Sunday, September 23, 2012

Sunday Poetry - John Donne

I love this poem. It's in the tradition of the humorous seduction poem. A young man is trying to get his beloved into bed. Andrew Marvell's To His Coy Mistress is probably the best known example. Donne uses the metaphysical conceit of the flea mingling the blood of the lovers. If there's no shame in the flea combining their blood in its body, then how can there be any shame in two people making love? Even when the young woman kills the flea, the poet has the last word - of course!

Mark but this flea, and mark in this,
How little that which thou deniest me is;
It suck'd me first, and now sucks thee,
And in this flea our two bloods mingled be.
Thou know'st that this cannot be said
A sin, nor shame, nor loss of maidenhead;
    Yet this enjoys before it woo,
    And pamper'd swells with one blood made of two;
    And this, alas! is more than we would do.

O stay, three lives in one flea spare,
Where we almost, yea, more than married are.
This flea is you and I, and this
Our marriage bed, and marriage temple is.
Though parents grudge, and you, we're met,
And cloister'd in these living walls of jet.
    Though use make you apt to kill me,
    Let not to that self-murder added be,
    And sacrilege, three sins in killing three.

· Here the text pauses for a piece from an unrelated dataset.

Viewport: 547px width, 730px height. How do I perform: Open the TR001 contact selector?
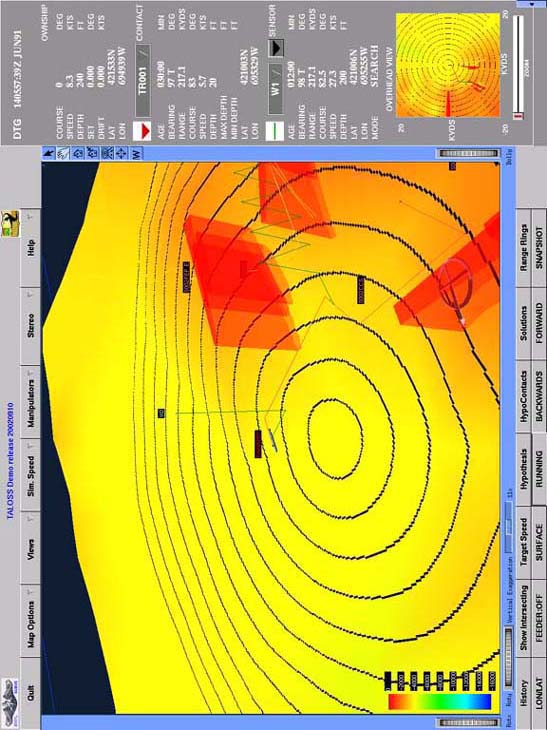coord(143,81)
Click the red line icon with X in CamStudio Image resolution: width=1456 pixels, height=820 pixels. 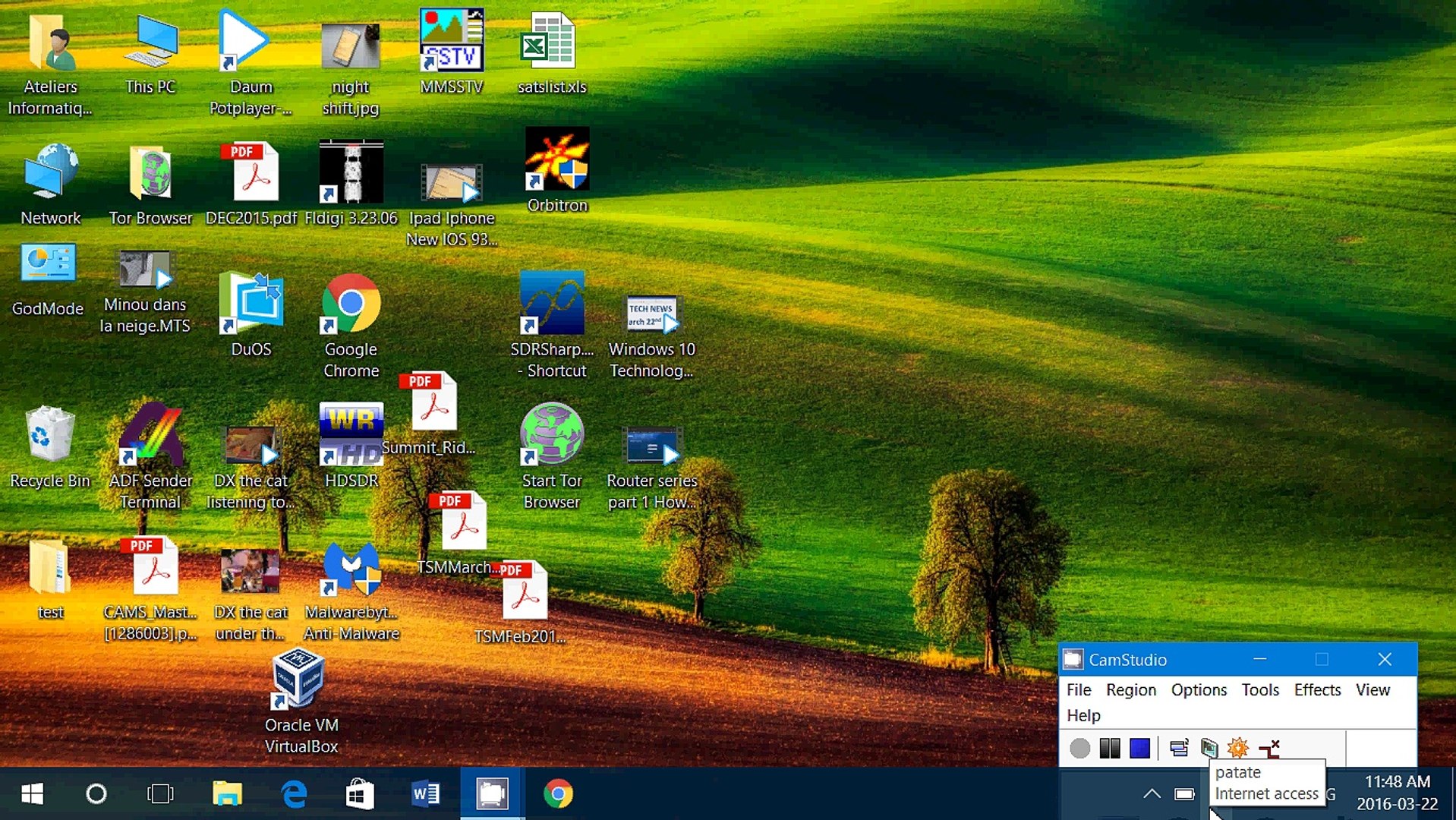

Cruel and sudden, hast thou since
Purpled thy nail in blood of innocence?
Wherein could this flea guilty be,
Except in that drop which it suck'd from thee?
Yet thou triumph'st, and say'st that thou
Find'st not thyself nor me the weaker now.
'Tis true ; then learn how false fears be;
Just so much honour, when thou yield'st to me,
Will waste, as this flea's death took life from thee.

3 comments:

  1. You took me back right away to my O level Literature class!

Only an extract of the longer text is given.